Records from a dataset
Start of Block

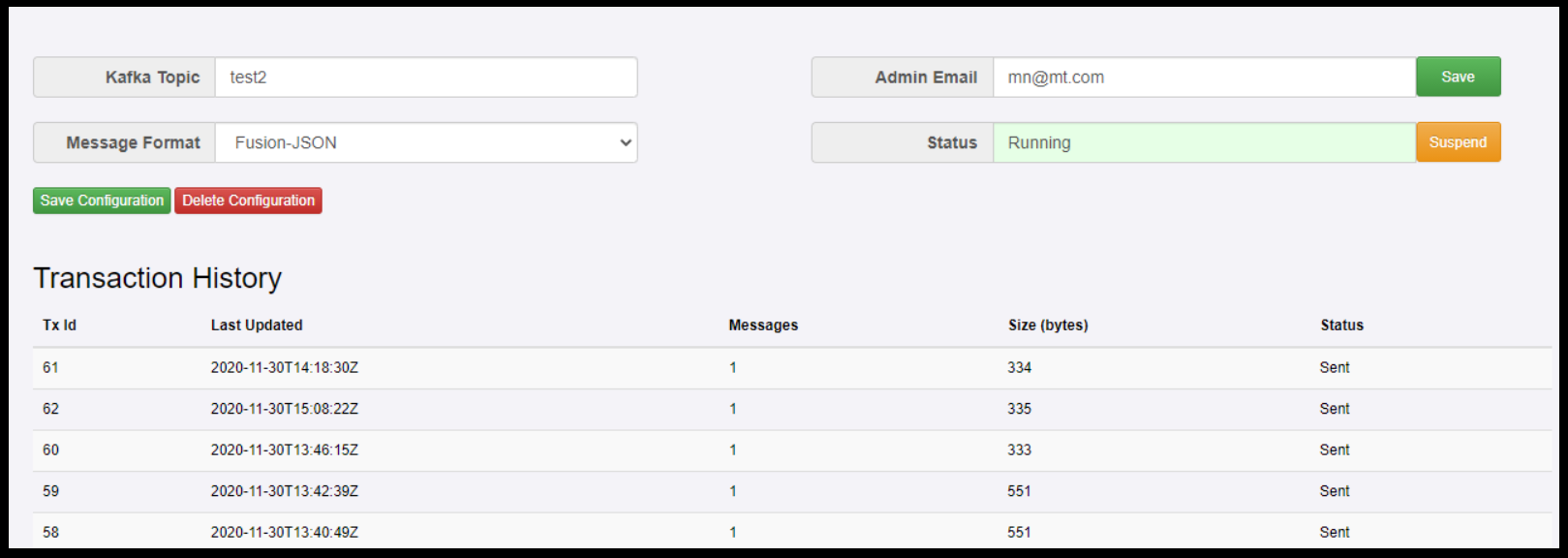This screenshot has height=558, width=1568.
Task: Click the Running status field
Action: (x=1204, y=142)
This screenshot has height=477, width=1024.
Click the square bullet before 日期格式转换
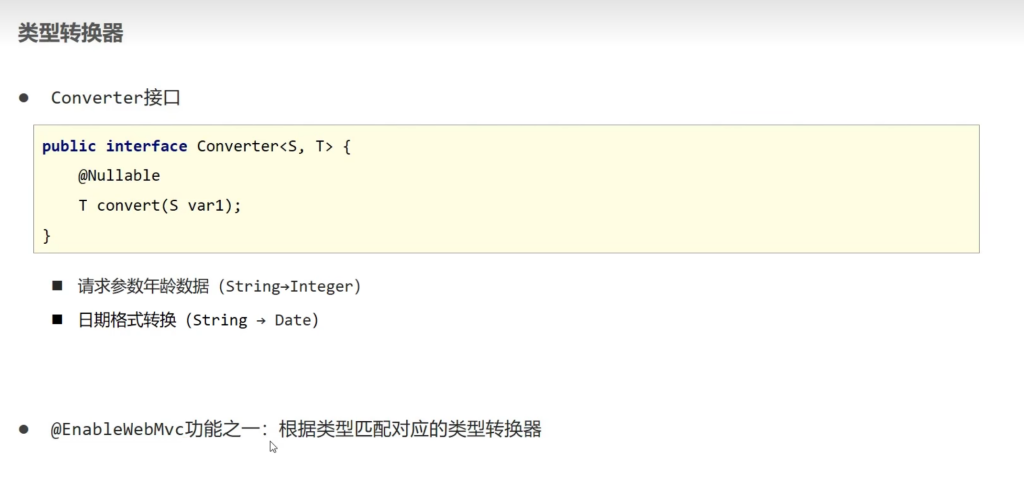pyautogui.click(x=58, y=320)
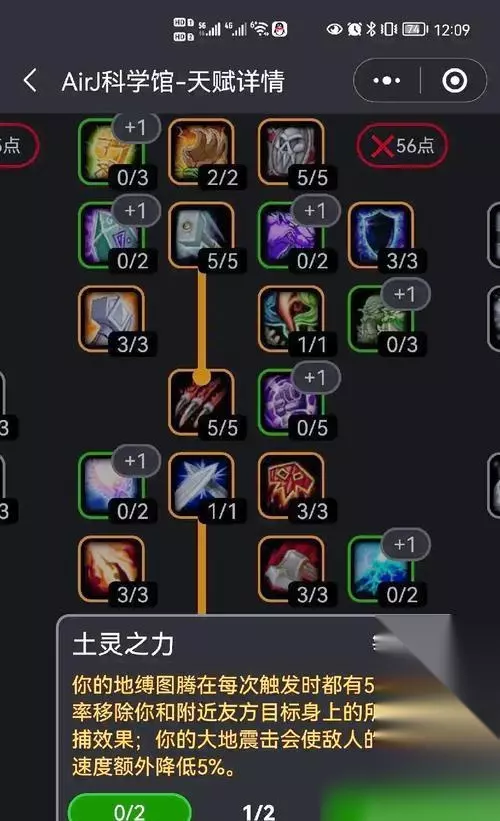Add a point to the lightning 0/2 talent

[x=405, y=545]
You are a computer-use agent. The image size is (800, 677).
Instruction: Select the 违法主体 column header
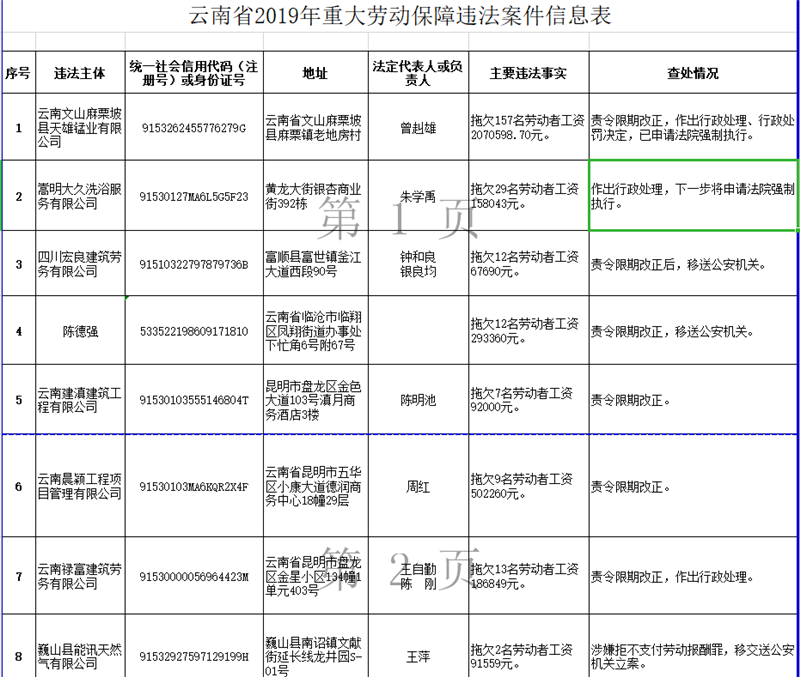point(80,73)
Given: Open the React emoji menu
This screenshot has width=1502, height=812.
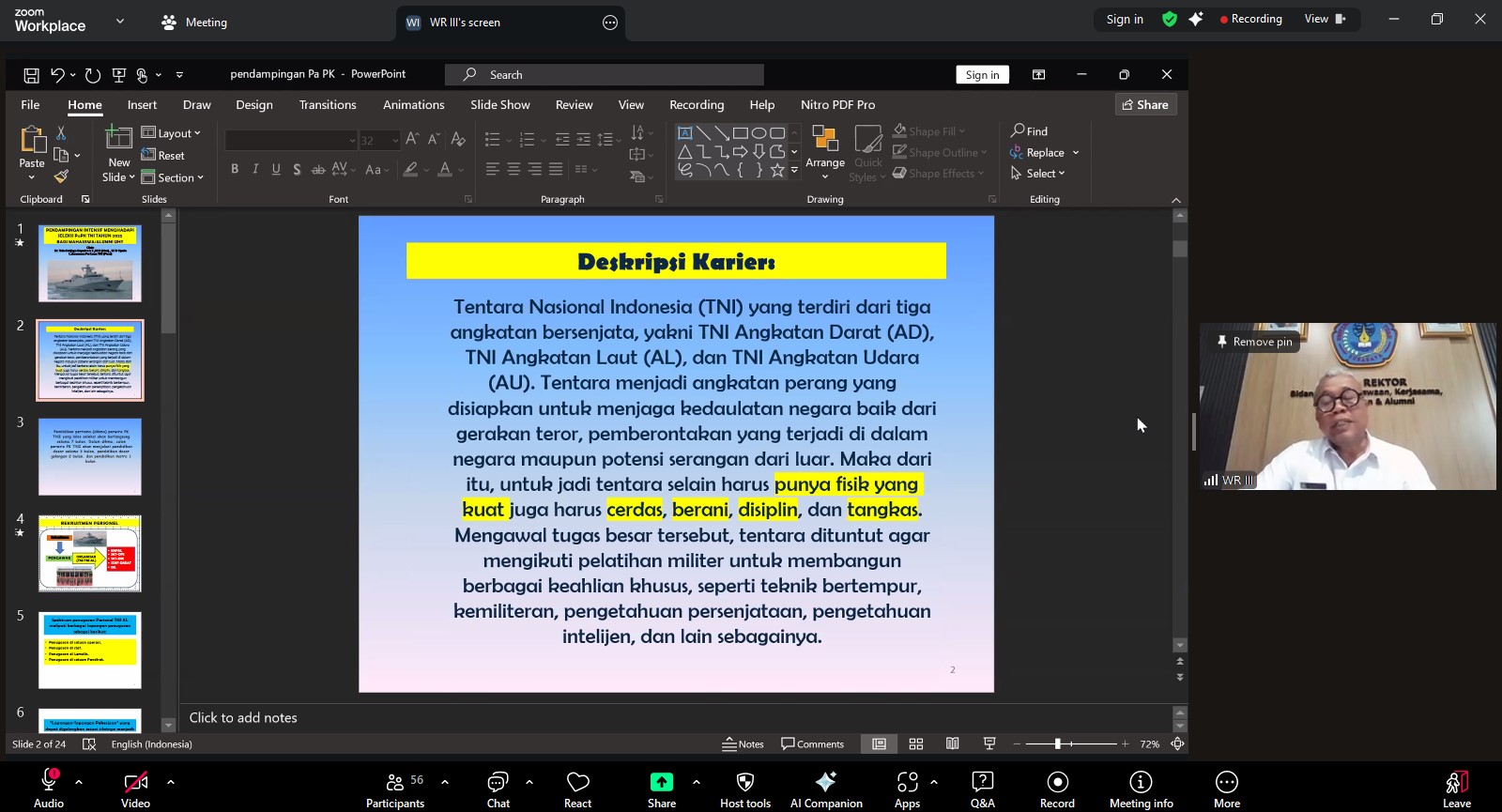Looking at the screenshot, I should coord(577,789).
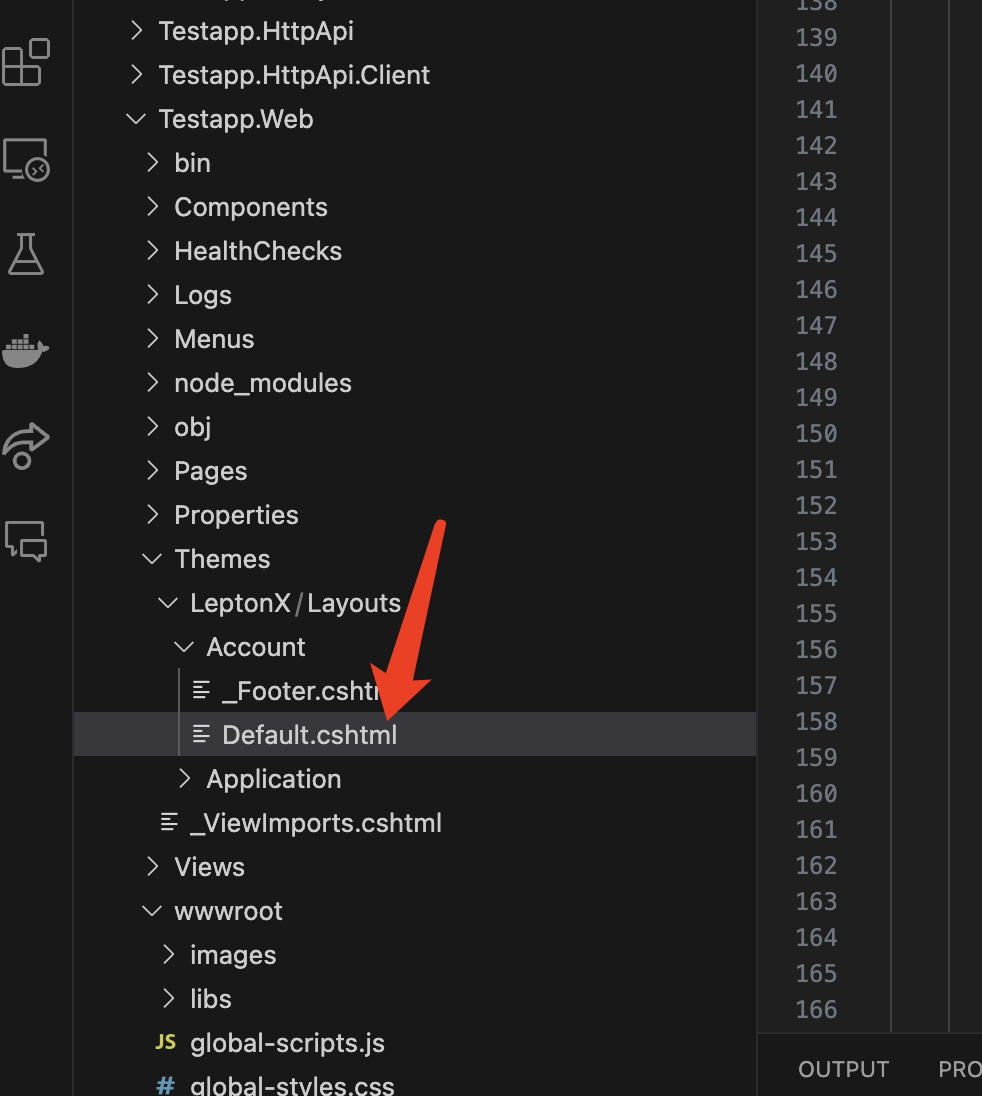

End of Block

§ About this exercise
Nothing but the lines from the line holding "This screenshot has height=477, width=1024." through the last line of the entries above is to be reproduced, exactly and without pictures.

§ Result for this exercise
This screenshot has height=477, width=1024.
Click the square bullet before 日期格式转换
pyautogui.click(x=58, y=320)
Add a point to the lightning 0/2 talent

[x=405, y=545]
You are a computer-use agent. The image size is (800, 677).
Instruction: Select the 违法主体 column header
point(80,73)
Given: Open the React emoji menu
This screenshot has width=1502, height=812.
Looking at the screenshot, I should coord(577,789).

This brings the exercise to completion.